You can think of bilevel ventilation as a bridge between intubation and unassisted breathing, Young says. Pulmonologists institute bilevel ventilation for ventilatory assistance in patients with respiratory failure to avoid intubation and mechanical ventilation, she says.
Your decision should depend on the extent of the pulmonologist's activities during the visit and the available documentation. If he simply initiates ventilation and notes this activity, you should only report a ventilation management code. However, if the pulmonologist fulfills the requirements of documenting history, examination and decision-making, you can then report the appropriate level of E/M care (99221-99233, Hospital inpatient services).
Bottom line: Bill the service that takes precedence during the day. Critical care would take precedence over ventilation management. In most cases, E/M services take precedence over the ventilation management.
Invasive techniques require the pulmonologist to place an endotracheal tube with any of 20 different modalities of mechanical ventilation (ventilation machine).

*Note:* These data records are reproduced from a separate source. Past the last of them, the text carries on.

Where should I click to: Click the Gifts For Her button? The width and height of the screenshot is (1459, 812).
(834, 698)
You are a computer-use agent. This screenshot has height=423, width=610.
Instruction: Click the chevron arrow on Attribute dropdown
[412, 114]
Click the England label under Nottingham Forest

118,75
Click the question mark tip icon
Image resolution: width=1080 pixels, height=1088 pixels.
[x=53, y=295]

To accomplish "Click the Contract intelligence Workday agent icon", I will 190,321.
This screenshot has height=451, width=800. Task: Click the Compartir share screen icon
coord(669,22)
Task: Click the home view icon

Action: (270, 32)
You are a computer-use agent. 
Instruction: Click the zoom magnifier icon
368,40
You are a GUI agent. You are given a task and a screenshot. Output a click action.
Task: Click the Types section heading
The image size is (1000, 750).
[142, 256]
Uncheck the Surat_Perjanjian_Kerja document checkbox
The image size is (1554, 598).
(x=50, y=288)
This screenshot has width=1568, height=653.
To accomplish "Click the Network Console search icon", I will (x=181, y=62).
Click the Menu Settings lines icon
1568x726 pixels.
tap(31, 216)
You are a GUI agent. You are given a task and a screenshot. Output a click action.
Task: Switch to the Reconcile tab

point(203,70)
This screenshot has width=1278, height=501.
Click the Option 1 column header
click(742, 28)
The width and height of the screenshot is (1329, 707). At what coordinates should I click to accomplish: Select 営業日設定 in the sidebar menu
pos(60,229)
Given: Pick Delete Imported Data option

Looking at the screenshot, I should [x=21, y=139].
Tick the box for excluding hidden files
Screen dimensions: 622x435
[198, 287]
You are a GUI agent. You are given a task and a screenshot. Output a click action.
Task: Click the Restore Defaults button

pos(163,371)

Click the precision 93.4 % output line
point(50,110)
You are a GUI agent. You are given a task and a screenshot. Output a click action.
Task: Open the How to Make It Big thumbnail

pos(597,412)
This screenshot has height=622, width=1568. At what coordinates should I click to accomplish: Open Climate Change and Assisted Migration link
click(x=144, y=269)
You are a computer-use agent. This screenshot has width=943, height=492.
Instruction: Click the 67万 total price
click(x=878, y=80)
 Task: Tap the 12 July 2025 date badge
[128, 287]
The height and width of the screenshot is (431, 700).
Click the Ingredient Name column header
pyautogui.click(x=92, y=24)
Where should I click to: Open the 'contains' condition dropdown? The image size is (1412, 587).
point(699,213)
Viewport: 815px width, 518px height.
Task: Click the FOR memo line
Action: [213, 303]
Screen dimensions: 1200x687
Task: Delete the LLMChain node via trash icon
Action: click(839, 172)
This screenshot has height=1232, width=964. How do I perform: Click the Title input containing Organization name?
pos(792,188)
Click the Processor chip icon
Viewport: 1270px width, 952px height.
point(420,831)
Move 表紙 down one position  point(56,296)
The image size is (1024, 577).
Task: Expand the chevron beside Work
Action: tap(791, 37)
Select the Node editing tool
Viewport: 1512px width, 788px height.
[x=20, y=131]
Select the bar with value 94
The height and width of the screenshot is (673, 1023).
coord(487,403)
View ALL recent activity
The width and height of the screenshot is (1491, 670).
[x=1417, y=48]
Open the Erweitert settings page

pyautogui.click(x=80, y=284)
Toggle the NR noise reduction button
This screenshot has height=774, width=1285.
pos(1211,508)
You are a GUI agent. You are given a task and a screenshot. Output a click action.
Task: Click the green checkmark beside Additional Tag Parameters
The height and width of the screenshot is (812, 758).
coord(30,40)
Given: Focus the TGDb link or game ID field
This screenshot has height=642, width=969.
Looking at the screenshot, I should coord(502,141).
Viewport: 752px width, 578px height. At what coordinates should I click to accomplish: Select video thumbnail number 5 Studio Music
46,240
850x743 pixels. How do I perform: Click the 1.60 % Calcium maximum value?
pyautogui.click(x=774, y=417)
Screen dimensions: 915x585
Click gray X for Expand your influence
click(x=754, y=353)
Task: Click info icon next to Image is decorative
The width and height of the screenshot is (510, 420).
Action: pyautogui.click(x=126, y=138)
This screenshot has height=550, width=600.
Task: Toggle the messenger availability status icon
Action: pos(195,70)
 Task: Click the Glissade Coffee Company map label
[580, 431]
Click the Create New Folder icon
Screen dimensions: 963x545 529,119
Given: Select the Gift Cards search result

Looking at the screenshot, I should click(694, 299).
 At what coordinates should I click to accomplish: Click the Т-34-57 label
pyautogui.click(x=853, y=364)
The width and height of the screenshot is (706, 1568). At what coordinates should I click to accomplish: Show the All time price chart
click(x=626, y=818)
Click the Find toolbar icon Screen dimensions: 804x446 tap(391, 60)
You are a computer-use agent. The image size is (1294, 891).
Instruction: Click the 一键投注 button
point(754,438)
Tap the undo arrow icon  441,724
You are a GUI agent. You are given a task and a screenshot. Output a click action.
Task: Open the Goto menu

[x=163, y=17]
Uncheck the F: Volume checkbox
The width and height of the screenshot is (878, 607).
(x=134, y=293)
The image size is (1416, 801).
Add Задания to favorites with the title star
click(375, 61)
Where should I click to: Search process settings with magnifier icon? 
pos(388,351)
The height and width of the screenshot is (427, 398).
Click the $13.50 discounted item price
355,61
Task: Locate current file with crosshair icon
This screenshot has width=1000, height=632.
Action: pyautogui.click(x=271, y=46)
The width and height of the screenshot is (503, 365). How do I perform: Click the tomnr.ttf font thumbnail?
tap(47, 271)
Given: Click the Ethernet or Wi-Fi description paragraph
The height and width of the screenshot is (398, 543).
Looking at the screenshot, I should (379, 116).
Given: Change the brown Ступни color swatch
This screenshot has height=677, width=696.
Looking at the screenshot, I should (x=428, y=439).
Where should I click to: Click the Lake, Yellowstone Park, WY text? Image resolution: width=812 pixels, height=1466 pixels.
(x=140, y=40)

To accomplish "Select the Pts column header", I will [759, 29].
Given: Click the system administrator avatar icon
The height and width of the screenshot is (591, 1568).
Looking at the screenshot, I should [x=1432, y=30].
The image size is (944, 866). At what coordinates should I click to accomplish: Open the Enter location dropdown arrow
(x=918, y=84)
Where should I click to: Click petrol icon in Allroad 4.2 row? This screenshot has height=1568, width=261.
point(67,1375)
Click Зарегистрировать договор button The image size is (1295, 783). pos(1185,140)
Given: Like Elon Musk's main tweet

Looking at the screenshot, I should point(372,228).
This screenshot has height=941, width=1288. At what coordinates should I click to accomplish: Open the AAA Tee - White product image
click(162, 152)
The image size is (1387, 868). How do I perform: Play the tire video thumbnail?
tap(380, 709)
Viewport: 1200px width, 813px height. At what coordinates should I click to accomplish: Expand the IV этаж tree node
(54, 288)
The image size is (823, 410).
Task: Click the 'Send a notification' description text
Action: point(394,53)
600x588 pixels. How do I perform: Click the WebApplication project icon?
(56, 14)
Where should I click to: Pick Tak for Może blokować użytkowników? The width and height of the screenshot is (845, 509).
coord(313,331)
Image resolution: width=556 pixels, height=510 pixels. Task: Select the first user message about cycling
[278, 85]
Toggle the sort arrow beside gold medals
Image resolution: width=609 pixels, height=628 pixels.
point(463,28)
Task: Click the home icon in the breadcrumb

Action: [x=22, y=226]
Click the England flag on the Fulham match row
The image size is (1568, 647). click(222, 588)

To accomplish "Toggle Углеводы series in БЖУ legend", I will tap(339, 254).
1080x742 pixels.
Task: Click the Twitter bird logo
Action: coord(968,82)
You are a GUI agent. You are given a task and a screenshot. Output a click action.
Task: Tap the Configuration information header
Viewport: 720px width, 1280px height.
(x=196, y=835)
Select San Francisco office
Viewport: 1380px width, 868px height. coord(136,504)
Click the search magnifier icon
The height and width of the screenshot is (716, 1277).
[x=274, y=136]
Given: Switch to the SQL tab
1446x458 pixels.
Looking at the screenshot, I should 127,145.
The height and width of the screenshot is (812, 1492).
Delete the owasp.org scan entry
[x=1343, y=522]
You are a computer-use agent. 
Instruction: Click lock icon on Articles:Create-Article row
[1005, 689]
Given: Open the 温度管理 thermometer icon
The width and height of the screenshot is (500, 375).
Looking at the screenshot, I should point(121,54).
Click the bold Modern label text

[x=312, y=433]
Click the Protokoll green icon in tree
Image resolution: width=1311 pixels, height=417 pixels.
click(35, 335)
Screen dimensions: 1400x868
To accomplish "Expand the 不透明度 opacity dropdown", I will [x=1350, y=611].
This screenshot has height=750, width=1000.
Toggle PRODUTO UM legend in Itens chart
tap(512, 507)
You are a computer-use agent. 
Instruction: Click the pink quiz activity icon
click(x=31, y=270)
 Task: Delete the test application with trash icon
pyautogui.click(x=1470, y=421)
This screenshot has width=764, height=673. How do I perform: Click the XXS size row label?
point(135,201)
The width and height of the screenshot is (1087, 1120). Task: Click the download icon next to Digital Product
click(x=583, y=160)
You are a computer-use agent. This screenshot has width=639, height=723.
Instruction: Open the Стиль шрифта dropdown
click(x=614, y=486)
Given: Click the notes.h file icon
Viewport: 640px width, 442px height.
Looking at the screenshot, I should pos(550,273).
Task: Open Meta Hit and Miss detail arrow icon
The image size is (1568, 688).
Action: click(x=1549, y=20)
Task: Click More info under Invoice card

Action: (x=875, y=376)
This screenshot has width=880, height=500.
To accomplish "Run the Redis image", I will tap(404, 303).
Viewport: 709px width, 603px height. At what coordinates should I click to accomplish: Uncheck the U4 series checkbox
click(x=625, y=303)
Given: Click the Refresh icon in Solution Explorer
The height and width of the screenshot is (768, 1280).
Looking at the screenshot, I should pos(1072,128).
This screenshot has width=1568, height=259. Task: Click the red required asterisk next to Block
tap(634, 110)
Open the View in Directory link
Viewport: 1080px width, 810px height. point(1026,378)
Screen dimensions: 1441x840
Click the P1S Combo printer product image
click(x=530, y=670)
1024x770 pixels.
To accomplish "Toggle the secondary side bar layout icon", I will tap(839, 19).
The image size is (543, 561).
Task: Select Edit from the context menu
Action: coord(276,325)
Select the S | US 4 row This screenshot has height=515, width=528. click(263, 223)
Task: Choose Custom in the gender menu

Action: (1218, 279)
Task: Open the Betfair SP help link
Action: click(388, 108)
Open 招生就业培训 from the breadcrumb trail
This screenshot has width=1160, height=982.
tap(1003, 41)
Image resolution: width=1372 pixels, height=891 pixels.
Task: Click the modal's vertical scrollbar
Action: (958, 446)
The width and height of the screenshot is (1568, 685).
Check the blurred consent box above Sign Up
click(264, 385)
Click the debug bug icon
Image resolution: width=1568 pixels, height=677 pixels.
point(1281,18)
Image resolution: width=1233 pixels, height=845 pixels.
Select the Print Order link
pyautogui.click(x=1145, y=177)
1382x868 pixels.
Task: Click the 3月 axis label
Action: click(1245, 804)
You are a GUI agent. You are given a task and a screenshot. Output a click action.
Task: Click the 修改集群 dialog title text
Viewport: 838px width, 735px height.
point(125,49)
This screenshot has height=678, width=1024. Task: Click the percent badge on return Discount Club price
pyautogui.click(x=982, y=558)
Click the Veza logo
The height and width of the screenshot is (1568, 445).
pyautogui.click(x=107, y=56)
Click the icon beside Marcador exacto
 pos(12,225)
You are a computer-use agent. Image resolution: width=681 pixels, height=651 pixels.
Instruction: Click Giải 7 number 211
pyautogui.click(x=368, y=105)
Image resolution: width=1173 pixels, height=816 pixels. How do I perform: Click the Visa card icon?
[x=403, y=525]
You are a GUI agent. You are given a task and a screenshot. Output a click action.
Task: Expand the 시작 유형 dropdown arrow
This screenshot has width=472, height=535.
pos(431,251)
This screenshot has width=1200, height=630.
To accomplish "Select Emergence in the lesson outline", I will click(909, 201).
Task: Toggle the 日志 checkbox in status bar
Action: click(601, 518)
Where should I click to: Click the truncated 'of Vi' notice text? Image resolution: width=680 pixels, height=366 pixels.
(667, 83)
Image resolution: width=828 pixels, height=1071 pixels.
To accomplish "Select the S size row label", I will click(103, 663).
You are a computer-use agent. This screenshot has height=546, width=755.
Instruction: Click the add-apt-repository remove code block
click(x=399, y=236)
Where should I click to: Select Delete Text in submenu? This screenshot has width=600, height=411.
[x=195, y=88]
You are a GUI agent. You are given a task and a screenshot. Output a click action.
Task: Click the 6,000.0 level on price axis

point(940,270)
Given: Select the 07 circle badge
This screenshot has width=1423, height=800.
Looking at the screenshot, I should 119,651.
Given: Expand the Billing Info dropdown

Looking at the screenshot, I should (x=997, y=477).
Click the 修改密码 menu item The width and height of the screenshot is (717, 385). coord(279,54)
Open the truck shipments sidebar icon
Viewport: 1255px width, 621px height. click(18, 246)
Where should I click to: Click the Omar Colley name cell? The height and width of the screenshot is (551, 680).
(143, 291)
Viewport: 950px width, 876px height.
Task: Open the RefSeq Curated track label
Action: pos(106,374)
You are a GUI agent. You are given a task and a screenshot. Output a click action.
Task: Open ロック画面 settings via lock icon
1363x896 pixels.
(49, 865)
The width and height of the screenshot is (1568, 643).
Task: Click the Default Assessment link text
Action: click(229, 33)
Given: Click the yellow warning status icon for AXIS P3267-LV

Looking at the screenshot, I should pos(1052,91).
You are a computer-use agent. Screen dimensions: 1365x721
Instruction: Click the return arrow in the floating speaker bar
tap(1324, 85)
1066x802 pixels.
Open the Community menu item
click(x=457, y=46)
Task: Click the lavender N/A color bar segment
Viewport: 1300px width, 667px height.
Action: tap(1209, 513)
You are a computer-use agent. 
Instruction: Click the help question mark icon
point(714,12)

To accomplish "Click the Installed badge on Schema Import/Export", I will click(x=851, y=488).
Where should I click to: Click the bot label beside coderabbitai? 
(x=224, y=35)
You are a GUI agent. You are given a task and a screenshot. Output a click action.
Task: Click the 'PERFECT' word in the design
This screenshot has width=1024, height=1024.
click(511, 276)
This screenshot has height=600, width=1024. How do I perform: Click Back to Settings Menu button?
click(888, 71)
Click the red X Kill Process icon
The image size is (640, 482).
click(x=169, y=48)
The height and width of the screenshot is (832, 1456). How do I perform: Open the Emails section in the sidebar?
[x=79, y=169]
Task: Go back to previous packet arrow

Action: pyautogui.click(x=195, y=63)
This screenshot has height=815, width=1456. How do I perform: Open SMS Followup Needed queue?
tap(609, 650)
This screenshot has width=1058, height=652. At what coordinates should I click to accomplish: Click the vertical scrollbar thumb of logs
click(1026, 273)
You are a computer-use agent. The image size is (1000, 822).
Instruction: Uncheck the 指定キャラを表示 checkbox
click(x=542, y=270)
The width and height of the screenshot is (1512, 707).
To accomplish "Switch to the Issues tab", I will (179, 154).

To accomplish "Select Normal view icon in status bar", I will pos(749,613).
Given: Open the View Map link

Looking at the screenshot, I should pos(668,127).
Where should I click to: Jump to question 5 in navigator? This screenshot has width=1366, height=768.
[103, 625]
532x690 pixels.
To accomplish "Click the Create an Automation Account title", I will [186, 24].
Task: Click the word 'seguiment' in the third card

Coding solution: For invasive ventilation techniques, you should report 94656. The key in when to report 94656 lies in the definition, which states, "initiation of pressure or volume preset ventilators," says Carol Pohlig, BSN, RN, CPC, senior coding and education specialist at the University of Pennsylvania department of medicine in Philadelphia.
On the other hand, sometimes a pulmonologist will hook a mask onto a CPAP machine at home for certain conditions, such as sleep apnea. In this case, you should report 94660 (Continuous positive airway pressure [CPAP] ventilation, initiation and management).
Extra: You should not bill 94660 when the pulmonologist checks the pressure on a patient's CPAP machine, because you should only report 94660 when a pulmonologist initiates and manages continuous positive airway pressure ventilation.
But, if a nurse practitioner or physician assistant checks the equipment and reviews information with the patient, you should bill the appropriate E/M code (99211, Office or other outpatient visit for the evaluation and management of an established patient, that may not require the presence of a physician. Usually, the presenting problems[s] are minimal. Typically, 5 minutes are spent performing or supervising these services).
If the pulmonologist saw the patient on the same day that he or other staff checked the equipment, he could bill an E/M service for his visit but not for the respiratory therapist's work. If the therapist checked the equipment, and the physician did not see the patient, you could not bill for this service.